We found that more restrictive consumption-oriented policies (eg, higher alcohol taxes and limits on outlet density) were associated with reduced odds of alcohol-related crash fatalities, even after accounting for driving-oriented policies. This finding underscores the importance of reducing the economic and physical availability of alcohol to limit frequency and intensity of binge drinking, in addition to the adoption of policies that prevent driving after one is already impaired.19,28,29 In a previous study13 of the association between state alcohol policy environments and the odds of self-reported alcohol-impaired driving, we also found an independent protective association with drinking-oriented policies. Although many states have adopted stricter drink-driving laws over the past 15 years, the promulgation of effective population-based policies to reduce excessive drinking has been stagnant, and several effective policies, including the magnitude of alcohol excise taxes, have become weaker.30
Similar protective associations were observed for fatalities stemming from alcohol-involved motor vehicle crashes associated with BAC levels below the current 0.08% legal limit for driving while impaired in the United States.
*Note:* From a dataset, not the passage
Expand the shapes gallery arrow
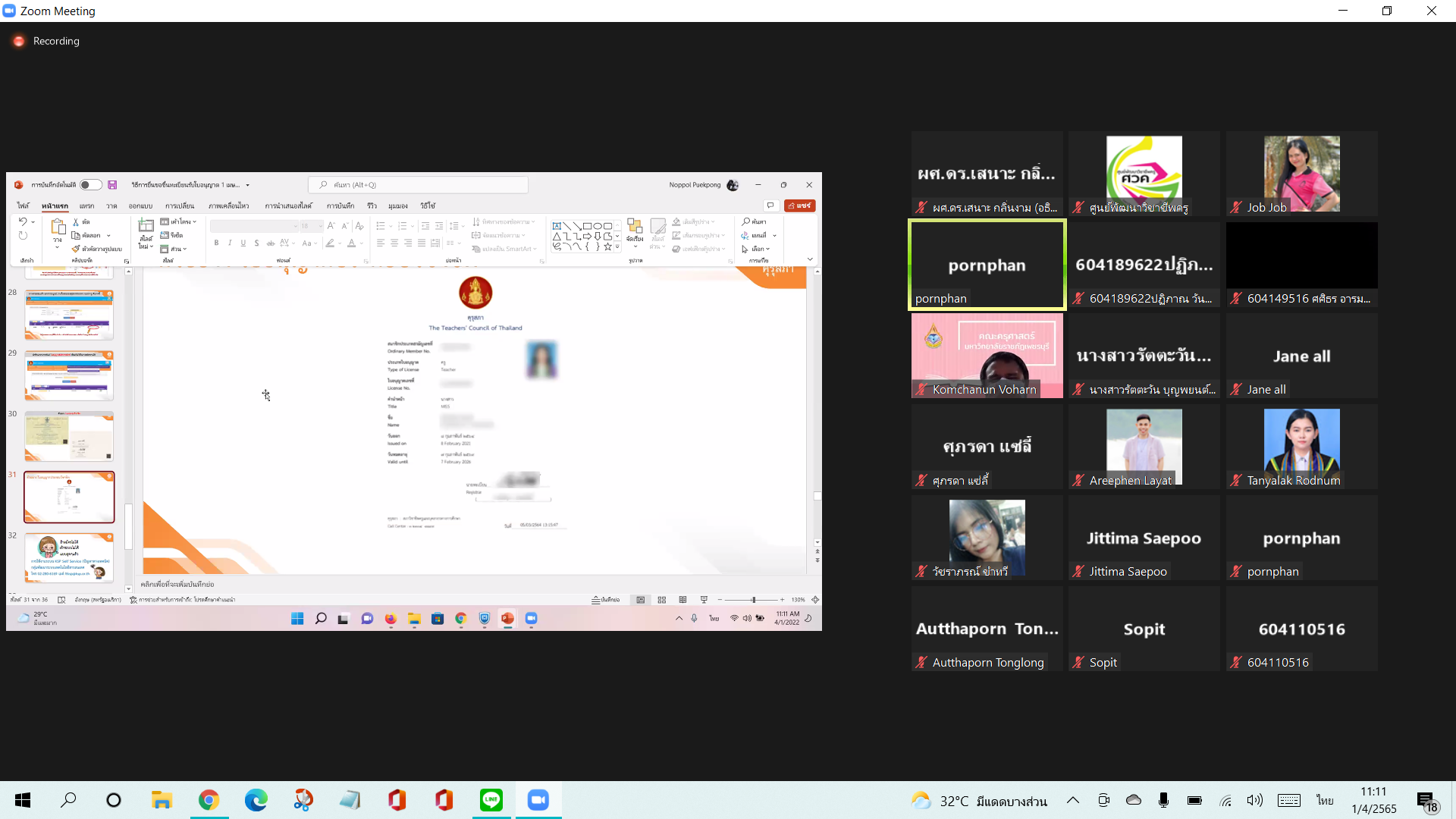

Other research demonstrates that the risk of motor vehicle crashes starts to increase at BAC levels above 0.02%, and risks of crash fatalities are substantially elevated at BAC levels of 0.08% compared with a zero BAC.31 Reducing permissible BAC levels to 0.05% has been advocated by the US Transportation Research Board and The National Academies of Sciences, Engineering, and Medicine, and a BAC 0.05% limit was recently adopted by the state of Utah, although details of this legislation have yet to be finalized. Most research finds that lowering BACs to 0.05% from higher levels is associated with reduced crash fatalities across all BAC levels.8 Unlike the United States, most persons currently living in developed nations are subject to 0.05% BAC driving limits,32 which may explain why the United States has experienced smaller declines in alcohol-related crash fatalities relative to other nations.33
Limitations
This report is subject to several caveats and limitations. Despite the fact that we included a number of state-level and individual-level covariates, this study may be subject to residual confounding. In addition, our findings are largely associative in nature: despite conducting lagged analyses and controlling for year as fixed effects in our models, our analyses are subject to potential reverse causation. Although our APS has been validated in terms of its ability to explain state-level variance in drinking patterns,19,28 others might have used different methods or made different decisions about the development of variables to represent the alcohol policy environment. The APS scores are based on state-level policies and do not incorporate potential influences of federal or local policies. However, most alcohol policies within states are promulgated at the state level, and many states also have preemption laws that limit the nature and scope of permissible local alcohol policies. In cases in which FARS does not obtain BAC testing results, it uses a validated multiple imputation measure.22 However, it is possible that there are state-specific differences in the nature and timing of BAC testing among drivers involved in fatal motor vehicle crashes or that state-level differences in tested vs imputed BAC levels may have affected our results in unknown ways.
Conclusions
Alcohol-related motor vehicle crashes remain an important public health problem and a leading cause of injury-related mortality in the United States and worldwide. Our findings underscore the potential to reduce alcohol-related crash fatalities by strengthening alcohol policy environments generally, including comprehensive approaches combining policies to reduce drinking to the point of impairment along with those to prevent driving after one is alcohol impaired. These results also support the notion that more restrictive policies may reduce the likelihood of alcohol involvement in crashes at BAC levels below the current legal limit for driving in the United States.